Every year, the famous Chernobyl ghost town merges more and more with the surrounding terrain. Nature relentlessly recaptures it metre by metre. But time has no power over the Soviet mining town of Pyramid, located on the Arctic Shpicbergen archipelago. People left it almost 20 years ago and the cold preserves it from vegetation.
The settlement was established in 1910 by the Swedes who received permission for coal mining on the archipelago. It got its name from the nearest mountain. 17 years later, the mine was bought by “Arcticugol” trust, and the village became Soviet. 1300 kilometers from the North Pole were built houses, a school, theater, library, cultural center, two cemeteries (one for people and one for cats) and sports complex with the most northerly heated swimming pool in the world.
Until the collapse of the USSR, more than a thousand people lived in the Pyramid. In the 90’s, there was no money for the maintenance of the village above the Arctic Circle, and the last miners returned to the mainland in March 1998.
This place has got its mystery. Rooms with kitchen plates, linen, typewriters, musical instruments and even expensive miner’s equipment – people could take these things with them and subsequently sell them, but all of these things are still in their place as if the workers left the Pyramid in a hurry.

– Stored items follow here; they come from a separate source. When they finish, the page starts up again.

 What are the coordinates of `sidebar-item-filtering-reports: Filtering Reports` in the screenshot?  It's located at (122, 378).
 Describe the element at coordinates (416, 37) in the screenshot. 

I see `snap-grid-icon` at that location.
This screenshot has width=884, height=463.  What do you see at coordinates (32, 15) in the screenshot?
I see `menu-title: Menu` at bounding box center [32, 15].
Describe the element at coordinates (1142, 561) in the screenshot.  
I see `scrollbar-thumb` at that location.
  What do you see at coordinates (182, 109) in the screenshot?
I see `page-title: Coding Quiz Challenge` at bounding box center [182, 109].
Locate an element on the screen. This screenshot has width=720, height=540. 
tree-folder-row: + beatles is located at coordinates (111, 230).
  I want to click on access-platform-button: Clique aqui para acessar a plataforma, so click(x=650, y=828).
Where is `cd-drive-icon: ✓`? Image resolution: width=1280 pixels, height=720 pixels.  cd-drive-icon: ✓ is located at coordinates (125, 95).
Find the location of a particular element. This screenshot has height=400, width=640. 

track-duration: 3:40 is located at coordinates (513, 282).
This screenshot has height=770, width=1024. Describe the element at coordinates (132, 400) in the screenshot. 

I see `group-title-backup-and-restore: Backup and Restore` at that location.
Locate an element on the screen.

In 2007, it was brought back to life. “Arcticugol” turned it into a tourist destination. Walls were repainted, the interior upgraded, they one of the buildings into a hotel, and built a new power plant. A couple of years ago, they even built a museum.
You could reach the Pyramid by boat or snowmobile from Longyearbyen, the administrative center of Norwegian Svalbard province. There are not too many guests, but from time to time the 30 people who live in the village all year round, get work.